Page MenuHomePhabricator

Request ID for debug log
Closed, ResolvedPublic

Description

For a high-traffic site, MediaWiki does not provide much help for finding the right records in the debug logs. It would be nice if there would be a request ID which would be recorded and the same in all log lines recorded during that request. That ID would then be included in the HTTP response, making the identification of the right log events trivial. (Ideally, the ID would even be passed along in sub-requests that the main process makes, such as jobs or internal and external API request; see discussion in T113817.)

Due to the obvious privacy concerns the recording/handling of such an ID this should be opt-in and only used for debugging, e.g. activated by the presence of the X-Wikimedia-Debug header.

Event Timeline

Tgr raised the priority of this task from to Needs Triage.
Tgr updated the task description. (Show Details)
Tgr added a project: MediaWiki-Debug-Logger.
Tgr subscribed.

@csteipp was pretty concerned about tying operational logs to webrequest logs in the discussion at T113817#1711231, but in my reading he was ok with a per-request identification token that can be used to thread together operational logs (e.g. MediaWiki's wfDebugLog events and their equivalents). I would like his input however before we actually implement a solution for this task.

When the Monolog logging stack is used, adding an internal value for correlating log events is as easy as adding a Monolog\Processor\UidProcessor to the Monolog configuration and then exposing the value it generates in the logger output. We actually already use this in the WMF production Monolog config, but the value that is generated is only visible in Logstash. Adding %extra.uid% to the log message format we use for udp2log messages would expose it on fluorine as well. Getting this value added to a response header that is sent back to the client is a bit trickier but probably doable.

A more complete solution to debug event correlation would involve something like the [[https://github.com/search?q=%40wikimedia+X-Request-Id&type=Code&utf8=%E2%9C%93|X-Request-Id correlation that RESTBase and other services implement]] being added to MediaWiki:

  1. Add a new $wgRequestId global variable (@Legoktm will hate me for that but maybe he has a better idea) that is initialized very early in the MediaWiki request cycle.
  2. Initialize $wgRequestId to either match an inbound X-Request-Id header (set by RESTBase or some other upstream tier) or a new UUID value.
  3. Add the $wgRequestId data to the logging context automatically using a Monolog processor (with support added to LegacyLogger as well).
  4. Add an X-Request-Id: $wgRequestId header to requests that MediaWiki makes to downstream services.
  5. (optionally) Add an X-Request-Id: $wgRequestId header to responses sent to clients. This would probably be feature flagged with a new DefaultSettings config variable and then WMF and other sites could decide how to set the flag in local configuration.

Add an X-Request-Id: $wgRequestId header to requests that MediaWiki makes to downstream services.

That should IMO be spun into its own task: make MediaWiki and services be able to propagate a configurable set of headers.
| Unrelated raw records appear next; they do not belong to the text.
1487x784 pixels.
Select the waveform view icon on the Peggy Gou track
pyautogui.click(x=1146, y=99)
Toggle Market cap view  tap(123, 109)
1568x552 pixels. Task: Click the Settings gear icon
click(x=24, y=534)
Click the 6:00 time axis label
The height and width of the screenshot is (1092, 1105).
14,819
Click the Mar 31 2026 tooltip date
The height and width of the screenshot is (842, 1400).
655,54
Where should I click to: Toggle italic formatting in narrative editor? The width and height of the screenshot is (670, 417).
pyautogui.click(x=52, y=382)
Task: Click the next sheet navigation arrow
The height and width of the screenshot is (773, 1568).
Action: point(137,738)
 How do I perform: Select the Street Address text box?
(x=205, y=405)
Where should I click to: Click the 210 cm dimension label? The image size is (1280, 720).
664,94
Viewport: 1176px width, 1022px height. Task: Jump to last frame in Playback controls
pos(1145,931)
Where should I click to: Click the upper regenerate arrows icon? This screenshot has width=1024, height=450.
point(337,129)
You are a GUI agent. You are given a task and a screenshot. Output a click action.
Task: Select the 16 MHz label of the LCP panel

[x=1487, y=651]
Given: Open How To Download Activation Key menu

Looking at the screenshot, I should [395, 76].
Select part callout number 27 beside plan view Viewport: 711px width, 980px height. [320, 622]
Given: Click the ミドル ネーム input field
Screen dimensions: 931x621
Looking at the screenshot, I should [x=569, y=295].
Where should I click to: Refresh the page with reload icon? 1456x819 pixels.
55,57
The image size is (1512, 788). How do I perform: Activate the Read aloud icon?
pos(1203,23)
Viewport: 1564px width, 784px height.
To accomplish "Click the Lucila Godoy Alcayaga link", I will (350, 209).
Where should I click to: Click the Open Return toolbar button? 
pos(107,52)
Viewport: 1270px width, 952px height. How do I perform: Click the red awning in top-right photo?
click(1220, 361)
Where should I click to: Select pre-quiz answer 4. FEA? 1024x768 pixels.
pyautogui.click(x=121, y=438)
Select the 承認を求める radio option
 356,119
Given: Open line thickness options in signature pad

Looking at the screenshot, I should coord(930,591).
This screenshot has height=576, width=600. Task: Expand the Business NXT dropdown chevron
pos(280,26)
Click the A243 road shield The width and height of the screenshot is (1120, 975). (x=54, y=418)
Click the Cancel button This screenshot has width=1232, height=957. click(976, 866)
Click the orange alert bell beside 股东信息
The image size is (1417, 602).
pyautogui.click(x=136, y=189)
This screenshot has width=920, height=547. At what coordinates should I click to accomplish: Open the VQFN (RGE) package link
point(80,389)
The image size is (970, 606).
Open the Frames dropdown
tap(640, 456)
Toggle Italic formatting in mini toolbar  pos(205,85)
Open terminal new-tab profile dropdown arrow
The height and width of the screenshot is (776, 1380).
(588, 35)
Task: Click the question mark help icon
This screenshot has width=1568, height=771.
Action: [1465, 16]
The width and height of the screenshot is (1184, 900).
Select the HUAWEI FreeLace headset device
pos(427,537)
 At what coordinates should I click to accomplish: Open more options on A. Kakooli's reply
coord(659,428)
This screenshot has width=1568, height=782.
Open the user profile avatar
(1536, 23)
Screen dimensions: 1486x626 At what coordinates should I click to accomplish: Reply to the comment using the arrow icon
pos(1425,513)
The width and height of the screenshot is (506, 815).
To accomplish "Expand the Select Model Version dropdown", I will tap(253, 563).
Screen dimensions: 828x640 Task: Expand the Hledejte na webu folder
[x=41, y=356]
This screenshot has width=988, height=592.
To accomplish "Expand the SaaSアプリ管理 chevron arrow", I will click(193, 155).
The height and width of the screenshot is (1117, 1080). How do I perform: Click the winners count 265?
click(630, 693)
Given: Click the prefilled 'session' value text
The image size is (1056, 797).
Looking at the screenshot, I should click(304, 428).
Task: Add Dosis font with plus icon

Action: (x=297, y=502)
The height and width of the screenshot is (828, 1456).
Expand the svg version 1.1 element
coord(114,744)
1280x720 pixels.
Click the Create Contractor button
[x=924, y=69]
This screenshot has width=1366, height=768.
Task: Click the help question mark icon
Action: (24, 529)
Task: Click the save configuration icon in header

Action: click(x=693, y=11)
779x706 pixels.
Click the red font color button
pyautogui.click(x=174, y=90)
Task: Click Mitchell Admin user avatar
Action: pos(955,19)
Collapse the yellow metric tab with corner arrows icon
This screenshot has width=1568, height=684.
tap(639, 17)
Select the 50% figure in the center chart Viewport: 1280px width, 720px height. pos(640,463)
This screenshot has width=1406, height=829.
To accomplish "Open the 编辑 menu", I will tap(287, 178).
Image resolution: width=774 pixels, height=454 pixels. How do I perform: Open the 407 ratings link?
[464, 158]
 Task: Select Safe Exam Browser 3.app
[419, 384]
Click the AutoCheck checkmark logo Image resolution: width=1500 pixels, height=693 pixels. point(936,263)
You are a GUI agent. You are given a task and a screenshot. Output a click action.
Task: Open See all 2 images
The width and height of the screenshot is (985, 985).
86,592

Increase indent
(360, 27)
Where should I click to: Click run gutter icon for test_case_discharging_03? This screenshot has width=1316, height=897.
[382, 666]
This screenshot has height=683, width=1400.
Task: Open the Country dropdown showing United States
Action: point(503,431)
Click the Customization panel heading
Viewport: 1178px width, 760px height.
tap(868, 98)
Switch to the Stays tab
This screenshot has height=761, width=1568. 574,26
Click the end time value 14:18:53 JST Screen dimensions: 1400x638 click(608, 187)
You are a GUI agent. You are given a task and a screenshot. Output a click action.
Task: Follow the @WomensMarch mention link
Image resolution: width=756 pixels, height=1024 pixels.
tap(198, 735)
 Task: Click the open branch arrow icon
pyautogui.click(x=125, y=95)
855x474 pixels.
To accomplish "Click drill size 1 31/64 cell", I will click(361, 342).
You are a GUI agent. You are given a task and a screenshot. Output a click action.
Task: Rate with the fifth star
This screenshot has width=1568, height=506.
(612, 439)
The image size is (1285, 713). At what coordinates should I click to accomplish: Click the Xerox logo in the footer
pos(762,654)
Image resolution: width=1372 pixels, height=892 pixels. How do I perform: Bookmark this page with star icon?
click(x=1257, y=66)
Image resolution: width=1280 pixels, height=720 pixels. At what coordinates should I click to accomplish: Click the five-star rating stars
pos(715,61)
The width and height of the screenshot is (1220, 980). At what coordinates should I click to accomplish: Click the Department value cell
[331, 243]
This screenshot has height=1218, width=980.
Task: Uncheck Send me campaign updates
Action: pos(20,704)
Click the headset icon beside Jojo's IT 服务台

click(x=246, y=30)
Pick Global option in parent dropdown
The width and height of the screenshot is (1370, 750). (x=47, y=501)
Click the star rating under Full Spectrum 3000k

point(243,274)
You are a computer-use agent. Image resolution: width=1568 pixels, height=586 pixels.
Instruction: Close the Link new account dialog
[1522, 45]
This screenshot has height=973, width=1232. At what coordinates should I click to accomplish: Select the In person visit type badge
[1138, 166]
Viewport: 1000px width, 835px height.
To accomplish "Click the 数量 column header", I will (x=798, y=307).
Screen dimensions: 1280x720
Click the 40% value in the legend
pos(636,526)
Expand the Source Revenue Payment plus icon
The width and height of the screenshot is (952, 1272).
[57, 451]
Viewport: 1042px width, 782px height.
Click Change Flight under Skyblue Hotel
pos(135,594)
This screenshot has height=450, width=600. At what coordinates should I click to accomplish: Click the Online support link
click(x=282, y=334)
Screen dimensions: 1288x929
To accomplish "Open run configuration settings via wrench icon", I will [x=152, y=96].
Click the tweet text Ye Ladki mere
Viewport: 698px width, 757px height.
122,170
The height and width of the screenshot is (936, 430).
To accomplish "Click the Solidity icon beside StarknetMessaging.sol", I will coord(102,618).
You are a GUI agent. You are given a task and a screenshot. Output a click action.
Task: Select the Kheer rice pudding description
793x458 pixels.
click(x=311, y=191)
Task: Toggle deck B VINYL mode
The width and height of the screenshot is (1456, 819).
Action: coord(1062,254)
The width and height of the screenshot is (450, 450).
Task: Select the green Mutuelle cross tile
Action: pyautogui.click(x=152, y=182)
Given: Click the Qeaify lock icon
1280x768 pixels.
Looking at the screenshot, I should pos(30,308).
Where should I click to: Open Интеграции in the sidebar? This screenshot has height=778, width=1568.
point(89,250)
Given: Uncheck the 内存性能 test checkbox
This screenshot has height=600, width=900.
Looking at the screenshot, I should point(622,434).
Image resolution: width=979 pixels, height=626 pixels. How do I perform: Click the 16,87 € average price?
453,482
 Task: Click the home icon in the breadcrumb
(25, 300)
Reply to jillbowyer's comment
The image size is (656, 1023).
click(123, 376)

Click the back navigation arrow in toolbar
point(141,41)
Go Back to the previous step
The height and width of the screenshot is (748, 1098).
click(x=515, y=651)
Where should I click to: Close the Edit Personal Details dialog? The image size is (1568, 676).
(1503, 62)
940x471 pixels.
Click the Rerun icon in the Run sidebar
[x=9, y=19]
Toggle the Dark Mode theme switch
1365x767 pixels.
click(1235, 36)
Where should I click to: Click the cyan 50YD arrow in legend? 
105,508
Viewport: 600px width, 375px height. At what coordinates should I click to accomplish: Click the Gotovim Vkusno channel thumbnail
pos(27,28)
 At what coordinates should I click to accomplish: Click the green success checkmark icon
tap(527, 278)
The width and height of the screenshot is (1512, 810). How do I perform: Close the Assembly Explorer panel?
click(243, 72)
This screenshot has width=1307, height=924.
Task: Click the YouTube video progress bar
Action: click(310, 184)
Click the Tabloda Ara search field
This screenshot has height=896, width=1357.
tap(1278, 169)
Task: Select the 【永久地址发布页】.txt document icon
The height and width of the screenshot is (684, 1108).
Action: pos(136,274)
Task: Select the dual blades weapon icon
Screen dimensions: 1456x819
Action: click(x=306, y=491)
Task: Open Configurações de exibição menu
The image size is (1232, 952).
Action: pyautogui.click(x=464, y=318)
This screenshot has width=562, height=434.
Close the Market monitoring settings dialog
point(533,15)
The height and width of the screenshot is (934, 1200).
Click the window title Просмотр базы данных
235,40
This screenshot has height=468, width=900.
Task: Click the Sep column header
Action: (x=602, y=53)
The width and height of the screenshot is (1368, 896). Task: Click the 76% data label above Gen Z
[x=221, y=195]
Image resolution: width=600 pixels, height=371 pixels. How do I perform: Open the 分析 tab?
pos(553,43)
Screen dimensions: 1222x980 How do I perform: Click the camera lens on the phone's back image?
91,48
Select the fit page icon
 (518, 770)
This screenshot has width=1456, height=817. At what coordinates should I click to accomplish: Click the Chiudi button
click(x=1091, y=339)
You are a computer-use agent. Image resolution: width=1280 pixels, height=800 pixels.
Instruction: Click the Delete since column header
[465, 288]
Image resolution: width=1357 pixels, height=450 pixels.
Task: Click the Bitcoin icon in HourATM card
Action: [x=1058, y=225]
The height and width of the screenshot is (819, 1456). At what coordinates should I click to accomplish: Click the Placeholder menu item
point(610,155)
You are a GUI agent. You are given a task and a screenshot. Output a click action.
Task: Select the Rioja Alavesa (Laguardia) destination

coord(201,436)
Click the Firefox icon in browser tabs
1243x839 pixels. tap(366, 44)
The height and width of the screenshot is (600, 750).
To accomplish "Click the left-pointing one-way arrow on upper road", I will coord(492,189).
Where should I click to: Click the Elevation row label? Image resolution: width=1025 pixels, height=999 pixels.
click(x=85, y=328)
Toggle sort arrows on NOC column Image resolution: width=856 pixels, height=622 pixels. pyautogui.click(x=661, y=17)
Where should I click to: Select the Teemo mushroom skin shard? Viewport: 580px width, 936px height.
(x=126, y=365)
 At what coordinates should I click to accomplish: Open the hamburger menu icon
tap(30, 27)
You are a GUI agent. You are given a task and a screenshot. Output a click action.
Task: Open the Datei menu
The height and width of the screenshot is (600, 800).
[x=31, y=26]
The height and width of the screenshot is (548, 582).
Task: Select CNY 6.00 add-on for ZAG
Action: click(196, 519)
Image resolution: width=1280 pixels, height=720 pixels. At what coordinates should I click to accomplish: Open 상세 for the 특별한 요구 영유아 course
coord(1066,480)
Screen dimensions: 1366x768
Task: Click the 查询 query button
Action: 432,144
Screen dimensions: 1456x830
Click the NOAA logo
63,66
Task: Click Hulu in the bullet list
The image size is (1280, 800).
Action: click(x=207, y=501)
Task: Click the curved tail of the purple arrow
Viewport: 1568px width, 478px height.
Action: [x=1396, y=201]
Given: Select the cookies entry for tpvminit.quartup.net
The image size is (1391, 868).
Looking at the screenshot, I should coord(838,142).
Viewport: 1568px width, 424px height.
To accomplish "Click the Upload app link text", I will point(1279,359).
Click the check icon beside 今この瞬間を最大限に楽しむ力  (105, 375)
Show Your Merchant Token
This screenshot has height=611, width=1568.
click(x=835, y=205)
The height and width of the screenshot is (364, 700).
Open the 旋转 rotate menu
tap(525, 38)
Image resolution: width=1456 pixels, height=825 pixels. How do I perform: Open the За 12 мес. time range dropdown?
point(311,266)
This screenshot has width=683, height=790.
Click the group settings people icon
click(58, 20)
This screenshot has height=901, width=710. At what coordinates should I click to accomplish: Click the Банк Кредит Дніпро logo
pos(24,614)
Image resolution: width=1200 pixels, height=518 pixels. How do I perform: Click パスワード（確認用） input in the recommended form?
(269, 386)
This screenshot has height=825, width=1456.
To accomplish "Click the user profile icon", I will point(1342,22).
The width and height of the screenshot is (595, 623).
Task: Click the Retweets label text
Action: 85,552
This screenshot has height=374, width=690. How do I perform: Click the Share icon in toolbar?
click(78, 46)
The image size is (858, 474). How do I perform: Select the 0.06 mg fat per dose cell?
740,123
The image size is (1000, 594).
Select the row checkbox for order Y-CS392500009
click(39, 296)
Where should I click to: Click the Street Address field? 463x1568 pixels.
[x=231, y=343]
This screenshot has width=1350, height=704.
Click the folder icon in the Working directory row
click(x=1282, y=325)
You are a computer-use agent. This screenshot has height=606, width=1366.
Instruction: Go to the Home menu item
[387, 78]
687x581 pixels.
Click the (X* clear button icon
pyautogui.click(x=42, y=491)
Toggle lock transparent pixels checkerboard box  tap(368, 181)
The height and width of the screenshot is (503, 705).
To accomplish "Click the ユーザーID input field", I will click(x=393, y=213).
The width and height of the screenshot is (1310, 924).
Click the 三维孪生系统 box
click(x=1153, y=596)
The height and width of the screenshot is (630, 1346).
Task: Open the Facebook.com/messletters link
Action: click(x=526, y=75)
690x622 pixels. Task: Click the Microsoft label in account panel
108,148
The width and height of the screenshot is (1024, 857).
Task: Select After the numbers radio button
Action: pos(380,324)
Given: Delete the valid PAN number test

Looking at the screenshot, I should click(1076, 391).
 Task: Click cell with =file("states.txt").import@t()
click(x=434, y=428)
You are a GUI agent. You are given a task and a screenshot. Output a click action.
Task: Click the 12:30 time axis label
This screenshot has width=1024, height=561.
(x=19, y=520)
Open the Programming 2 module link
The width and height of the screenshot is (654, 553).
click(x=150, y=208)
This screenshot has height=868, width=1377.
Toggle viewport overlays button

Another instance of that is X-Wikimedia-Debug: your code might make HTTP calls to other wikis (e.g. global user pages), to the thumbnail scalers, it might schedule jobs etc. You don't want that process tree to leak into another deployment branch.

Krinkle closed this task as Resolved.EditedSep 14 2018, 6:03 PM
Krinkle claimed this task.
Krinkle subscribed.

The reqId and unique_id property are both present on most MediaWiki channels now, and have been for a year or so (possibly longer?).

This also applies to the debug channel, per https://wikitech.wikimedia.org/wiki/X-Wikimedia-Debug#Debug_logging.

Closing as such. Please re-open if I misunderstood.